CEOのジャック・ドーシー氏はAI技術による生産性向上を削減理由に挙げているが、この動きの背景にはより深刻な構造変化が潜んでいる可能性がある。
手数料モデルへの脅威
ブロックは従来、加盟店からカード決済ごとに2-3%の手数料を徴収するビジネスモデルで成長してきた。しかし、ステーブルコインを基盤とした決済レールの普及により、この収益構造が根本から揺らいでいる。
ステーブルコイン決済では数秒での決済が数セントのコストで可能となり、従来の手数料体系を正当化することが困難になる。特に、AI「エージェント・ショッピング」の時代においては、AIアシスタントが価格や決済ルートを自動最適化し、ブランドロイヤルティよりもコスト効率を優先するようになる。
シトリーニ・リサーチの最新レポート「When Friction Went to Zero」は、こうしたAI主導の取引環境が従来のカードネットワークからステーブルコイン決済への移行を加速させると指摘している。
投資家の反応と現実
人員削減発表を受け、ブロックの株価は時間外取引で23%以上上昇した。投資家は積極的なコスト削減策を歓迎したが、それでも株価はパンデミック時のピークから約80%下落したままだ。
この大幅な下落は、単なる一時的な調整ではなく、決済業界全体のパラダイムシフトを反映している可能性がある。
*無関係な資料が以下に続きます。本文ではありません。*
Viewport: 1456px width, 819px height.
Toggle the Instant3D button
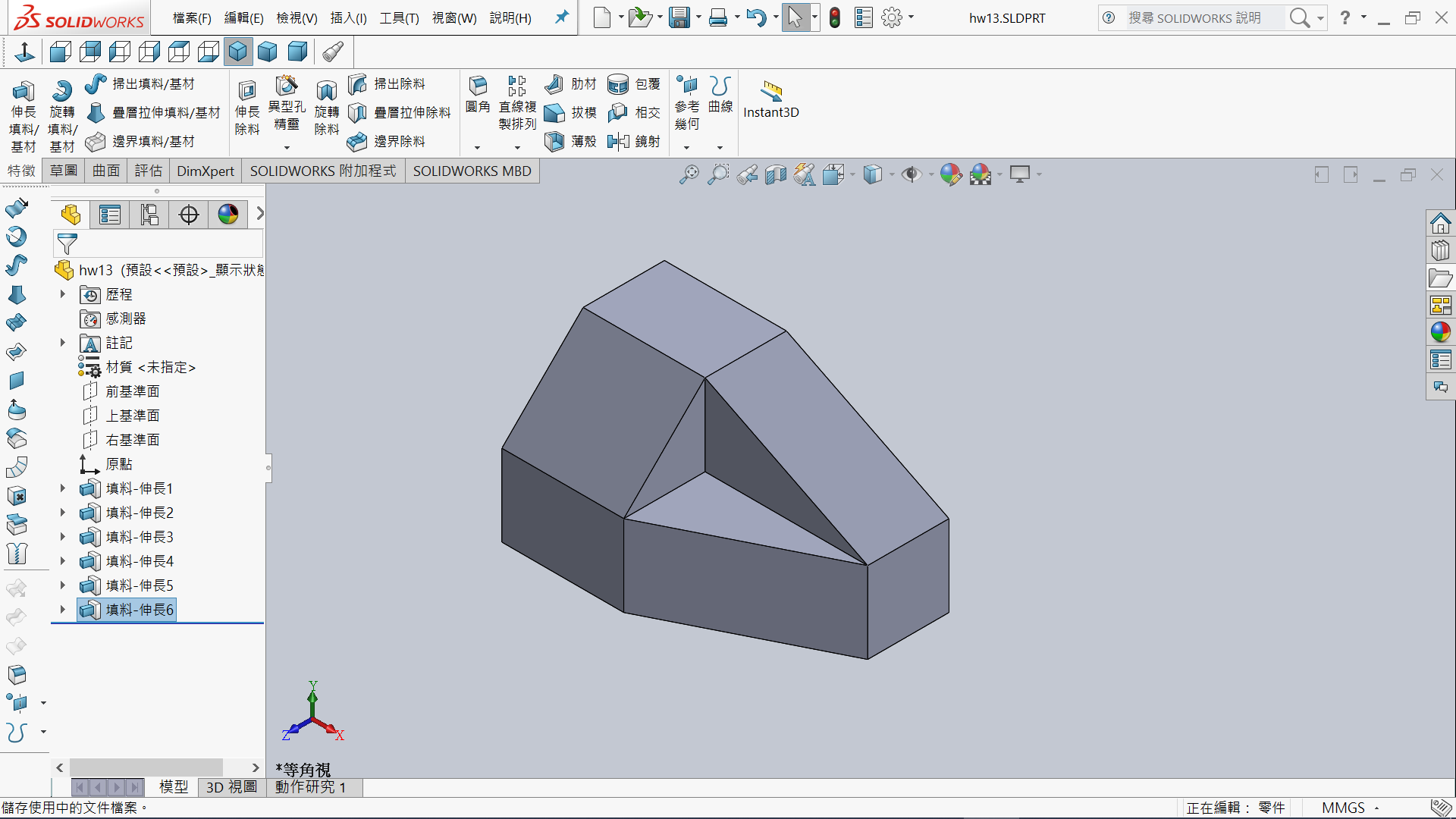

2024年初頭にもブロックは10%の人員削減を実施していたが、今回の40%削減は規模が桁違いだ。
規制環境の変化
ステーブルコインの脅威が現実味を帯びている背景には、規制環境の変化がある。GENIUS法案やCircleのIPO計画などにより、ドル連動トークンが従来の金融システムに統合される道筋が見えてきた。
パンデミック期にはステーブルコインは主に暗号資産取引の手段と見なされていたが、現在では日常決済の現実的な代替手段として位置づけられつつある。
日本企業への示唆
日本の決済・フィンテック企業にとって、ブロックの動向は重要な先行指標となる。楽天ペイやPayPayなどのモバイル決済サービスも、ステーブルコイン決済の普及により既存の収益モデルの見直しを迫られる可能性がある。
特に日本では、デジタル円(CBDC)の検討が進む中、民間ステーブルコインとの競争も予想される。金融庁の規制スタンスや日銀の政策動向が、国内決済業界の将来を大きく左右することになりそうだ。